Records from a collection -
'''

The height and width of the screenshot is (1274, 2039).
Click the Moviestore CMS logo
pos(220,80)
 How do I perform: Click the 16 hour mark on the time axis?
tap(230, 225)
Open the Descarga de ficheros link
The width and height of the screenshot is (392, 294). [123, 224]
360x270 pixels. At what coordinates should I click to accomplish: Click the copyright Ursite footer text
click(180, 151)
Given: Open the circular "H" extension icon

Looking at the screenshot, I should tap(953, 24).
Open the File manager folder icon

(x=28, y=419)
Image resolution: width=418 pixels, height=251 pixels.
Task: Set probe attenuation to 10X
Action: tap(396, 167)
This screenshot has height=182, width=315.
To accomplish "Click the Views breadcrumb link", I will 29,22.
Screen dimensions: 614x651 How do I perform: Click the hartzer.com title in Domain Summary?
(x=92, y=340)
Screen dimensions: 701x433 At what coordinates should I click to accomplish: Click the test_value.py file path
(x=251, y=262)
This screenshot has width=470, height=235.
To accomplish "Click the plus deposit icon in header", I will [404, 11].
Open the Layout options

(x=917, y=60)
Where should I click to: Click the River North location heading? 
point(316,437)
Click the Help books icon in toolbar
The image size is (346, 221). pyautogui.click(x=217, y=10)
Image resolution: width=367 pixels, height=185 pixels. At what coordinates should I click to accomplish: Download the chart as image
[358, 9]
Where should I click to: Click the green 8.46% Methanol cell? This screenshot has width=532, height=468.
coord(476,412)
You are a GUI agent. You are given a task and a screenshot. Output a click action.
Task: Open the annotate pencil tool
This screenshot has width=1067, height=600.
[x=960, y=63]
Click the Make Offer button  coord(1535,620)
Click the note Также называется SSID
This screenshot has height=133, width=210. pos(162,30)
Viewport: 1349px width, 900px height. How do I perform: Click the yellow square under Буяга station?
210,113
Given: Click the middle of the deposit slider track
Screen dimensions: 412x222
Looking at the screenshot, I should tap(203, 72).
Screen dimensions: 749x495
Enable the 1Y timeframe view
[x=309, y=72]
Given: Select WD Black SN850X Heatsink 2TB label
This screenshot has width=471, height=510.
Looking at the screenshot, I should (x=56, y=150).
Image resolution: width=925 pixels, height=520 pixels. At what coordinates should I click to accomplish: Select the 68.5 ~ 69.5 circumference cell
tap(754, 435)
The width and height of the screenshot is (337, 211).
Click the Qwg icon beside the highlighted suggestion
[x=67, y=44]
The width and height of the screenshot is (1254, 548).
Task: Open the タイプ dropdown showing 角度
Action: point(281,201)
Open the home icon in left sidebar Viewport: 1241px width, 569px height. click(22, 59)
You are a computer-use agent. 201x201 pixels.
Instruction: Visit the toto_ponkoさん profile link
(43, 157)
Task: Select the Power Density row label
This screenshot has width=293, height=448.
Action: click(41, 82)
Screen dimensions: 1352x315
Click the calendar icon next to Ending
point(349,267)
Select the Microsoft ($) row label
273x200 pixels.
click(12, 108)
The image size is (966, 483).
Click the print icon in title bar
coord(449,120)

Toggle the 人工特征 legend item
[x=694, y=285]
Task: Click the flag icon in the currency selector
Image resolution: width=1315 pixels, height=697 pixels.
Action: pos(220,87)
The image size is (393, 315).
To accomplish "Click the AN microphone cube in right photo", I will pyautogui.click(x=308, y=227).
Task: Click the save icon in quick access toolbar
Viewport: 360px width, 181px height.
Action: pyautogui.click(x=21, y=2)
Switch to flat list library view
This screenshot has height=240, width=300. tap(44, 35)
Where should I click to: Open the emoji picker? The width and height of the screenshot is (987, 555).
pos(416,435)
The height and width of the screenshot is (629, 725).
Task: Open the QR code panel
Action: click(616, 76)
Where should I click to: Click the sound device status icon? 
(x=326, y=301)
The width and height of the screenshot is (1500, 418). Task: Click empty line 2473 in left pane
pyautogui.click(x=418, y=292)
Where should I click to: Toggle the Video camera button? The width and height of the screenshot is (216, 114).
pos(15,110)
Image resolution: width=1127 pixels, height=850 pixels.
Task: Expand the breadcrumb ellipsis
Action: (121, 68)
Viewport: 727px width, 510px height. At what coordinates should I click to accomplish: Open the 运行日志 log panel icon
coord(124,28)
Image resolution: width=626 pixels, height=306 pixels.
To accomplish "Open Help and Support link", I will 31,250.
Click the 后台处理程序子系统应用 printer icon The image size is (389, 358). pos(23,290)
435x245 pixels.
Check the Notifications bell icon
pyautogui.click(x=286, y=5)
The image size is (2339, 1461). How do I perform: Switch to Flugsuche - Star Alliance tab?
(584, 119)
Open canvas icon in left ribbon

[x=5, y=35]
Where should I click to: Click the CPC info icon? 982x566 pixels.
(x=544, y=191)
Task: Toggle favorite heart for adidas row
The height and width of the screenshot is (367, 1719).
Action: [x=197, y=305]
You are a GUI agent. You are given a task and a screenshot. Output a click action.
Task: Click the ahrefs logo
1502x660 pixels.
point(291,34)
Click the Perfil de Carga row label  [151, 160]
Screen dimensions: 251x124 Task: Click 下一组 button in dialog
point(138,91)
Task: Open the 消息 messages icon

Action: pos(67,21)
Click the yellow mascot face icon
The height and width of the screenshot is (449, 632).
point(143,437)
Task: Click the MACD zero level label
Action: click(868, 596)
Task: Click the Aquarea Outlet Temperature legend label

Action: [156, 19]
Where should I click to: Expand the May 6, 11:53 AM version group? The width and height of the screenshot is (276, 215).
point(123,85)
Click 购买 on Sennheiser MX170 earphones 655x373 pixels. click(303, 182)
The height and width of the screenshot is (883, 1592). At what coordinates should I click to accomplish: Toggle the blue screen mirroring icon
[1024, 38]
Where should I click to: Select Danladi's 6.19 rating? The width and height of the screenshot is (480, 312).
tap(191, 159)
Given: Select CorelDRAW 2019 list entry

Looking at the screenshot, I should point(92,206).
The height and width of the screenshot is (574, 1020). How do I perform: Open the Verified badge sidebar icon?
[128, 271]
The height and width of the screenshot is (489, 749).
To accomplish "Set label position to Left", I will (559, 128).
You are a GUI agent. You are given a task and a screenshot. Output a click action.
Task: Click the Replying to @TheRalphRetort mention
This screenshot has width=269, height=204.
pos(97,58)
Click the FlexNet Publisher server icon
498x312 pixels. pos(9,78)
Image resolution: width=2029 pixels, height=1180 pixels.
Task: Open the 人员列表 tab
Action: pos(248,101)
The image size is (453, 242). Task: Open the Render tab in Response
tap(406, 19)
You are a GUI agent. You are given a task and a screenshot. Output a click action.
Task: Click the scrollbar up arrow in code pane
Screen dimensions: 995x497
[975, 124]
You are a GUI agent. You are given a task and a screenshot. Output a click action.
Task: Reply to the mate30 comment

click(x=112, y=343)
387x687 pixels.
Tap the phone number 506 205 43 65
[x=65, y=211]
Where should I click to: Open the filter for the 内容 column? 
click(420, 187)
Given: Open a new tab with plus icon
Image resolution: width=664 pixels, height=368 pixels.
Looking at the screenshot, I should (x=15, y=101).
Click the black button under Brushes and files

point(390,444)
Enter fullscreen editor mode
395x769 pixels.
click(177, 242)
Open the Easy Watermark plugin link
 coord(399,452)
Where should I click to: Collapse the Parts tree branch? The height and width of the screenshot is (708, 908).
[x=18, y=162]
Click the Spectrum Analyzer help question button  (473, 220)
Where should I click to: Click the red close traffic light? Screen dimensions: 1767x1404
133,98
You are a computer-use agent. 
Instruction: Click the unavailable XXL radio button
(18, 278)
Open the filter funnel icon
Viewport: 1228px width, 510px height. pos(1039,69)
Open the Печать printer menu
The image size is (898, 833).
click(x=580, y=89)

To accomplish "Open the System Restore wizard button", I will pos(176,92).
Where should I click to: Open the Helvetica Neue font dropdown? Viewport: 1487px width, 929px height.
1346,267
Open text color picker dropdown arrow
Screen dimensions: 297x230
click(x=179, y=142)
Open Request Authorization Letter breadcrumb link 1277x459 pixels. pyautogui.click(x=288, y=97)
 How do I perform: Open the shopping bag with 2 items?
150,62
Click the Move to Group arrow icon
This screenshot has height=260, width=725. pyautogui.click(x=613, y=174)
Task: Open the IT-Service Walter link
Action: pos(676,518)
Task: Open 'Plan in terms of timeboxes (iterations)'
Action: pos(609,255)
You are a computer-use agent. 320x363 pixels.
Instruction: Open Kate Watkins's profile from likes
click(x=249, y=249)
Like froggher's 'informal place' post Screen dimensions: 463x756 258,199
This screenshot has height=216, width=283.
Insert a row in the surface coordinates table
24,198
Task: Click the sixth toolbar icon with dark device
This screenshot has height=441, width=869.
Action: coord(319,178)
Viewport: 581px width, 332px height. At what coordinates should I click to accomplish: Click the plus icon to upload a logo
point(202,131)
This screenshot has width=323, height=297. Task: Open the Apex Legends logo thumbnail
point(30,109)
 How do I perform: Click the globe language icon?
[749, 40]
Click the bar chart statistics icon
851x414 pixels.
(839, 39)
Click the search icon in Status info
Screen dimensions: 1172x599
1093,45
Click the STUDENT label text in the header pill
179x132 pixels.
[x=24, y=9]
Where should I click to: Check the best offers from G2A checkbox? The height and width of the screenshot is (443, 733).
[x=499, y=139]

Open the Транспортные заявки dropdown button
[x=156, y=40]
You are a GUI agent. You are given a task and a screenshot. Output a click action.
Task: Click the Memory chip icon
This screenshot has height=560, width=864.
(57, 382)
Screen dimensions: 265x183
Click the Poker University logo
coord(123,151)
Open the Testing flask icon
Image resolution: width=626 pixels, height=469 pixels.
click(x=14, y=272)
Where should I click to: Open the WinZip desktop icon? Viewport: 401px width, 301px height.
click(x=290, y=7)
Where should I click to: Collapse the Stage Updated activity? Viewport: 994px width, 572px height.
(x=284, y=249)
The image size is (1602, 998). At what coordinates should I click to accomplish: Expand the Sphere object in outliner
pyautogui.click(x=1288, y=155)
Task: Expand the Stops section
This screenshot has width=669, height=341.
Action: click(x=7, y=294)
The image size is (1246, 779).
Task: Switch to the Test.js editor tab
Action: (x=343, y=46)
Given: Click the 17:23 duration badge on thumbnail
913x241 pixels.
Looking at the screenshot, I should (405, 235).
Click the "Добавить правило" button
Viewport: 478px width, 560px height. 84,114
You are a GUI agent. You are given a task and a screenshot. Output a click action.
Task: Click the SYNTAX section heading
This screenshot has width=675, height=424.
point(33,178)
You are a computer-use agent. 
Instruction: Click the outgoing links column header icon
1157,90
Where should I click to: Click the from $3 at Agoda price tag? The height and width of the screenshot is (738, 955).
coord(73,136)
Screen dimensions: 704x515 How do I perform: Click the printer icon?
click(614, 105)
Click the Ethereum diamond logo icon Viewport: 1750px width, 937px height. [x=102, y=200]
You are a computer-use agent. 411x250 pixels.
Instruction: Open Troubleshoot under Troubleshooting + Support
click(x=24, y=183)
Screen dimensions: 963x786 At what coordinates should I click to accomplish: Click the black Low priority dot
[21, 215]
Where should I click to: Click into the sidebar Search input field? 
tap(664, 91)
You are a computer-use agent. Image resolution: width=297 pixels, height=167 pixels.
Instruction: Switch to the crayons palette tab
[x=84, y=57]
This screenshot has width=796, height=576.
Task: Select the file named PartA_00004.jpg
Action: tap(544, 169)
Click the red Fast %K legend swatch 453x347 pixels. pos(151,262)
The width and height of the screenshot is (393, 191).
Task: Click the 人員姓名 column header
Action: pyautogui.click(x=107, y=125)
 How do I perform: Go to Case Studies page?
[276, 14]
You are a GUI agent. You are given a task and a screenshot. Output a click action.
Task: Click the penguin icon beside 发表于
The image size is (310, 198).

'''

Task requirements - Reproduce verbatim the portion of the records running from their start through the line containing "(x=92, y=340)", including that line.

The completed task -
The height and width of the screenshot is (1274, 2039).
Click the Moviestore CMS logo
pos(220,80)
 How do I perform: Click the 16 hour mark on the time axis?
tap(230, 225)
Open the Descarga de ficheros link
The width and height of the screenshot is (392, 294). [123, 224]
360x270 pixels. At what coordinates should I click to accomplish: Click the copyright Ursite footer text
click(180, 151)
Given: Open the circular "H" extension icon

Looking at the screenshot, I should tap(953, 24).
Open the File manager folder icon

(x=28, y=419)
Image resolution: width=418 pixels, height=251 pixels.
Task: Set probe attenuation to 10X
Action: tap(396, 167)
This screenshot has height=182, width=315.
To accomplish "Click the Views breadcrumb link", I will 29,22.
Screen dimensions: 614x651 How do I perform: Click the hartzer.com title in Domain Summary?
(x=92, y=340)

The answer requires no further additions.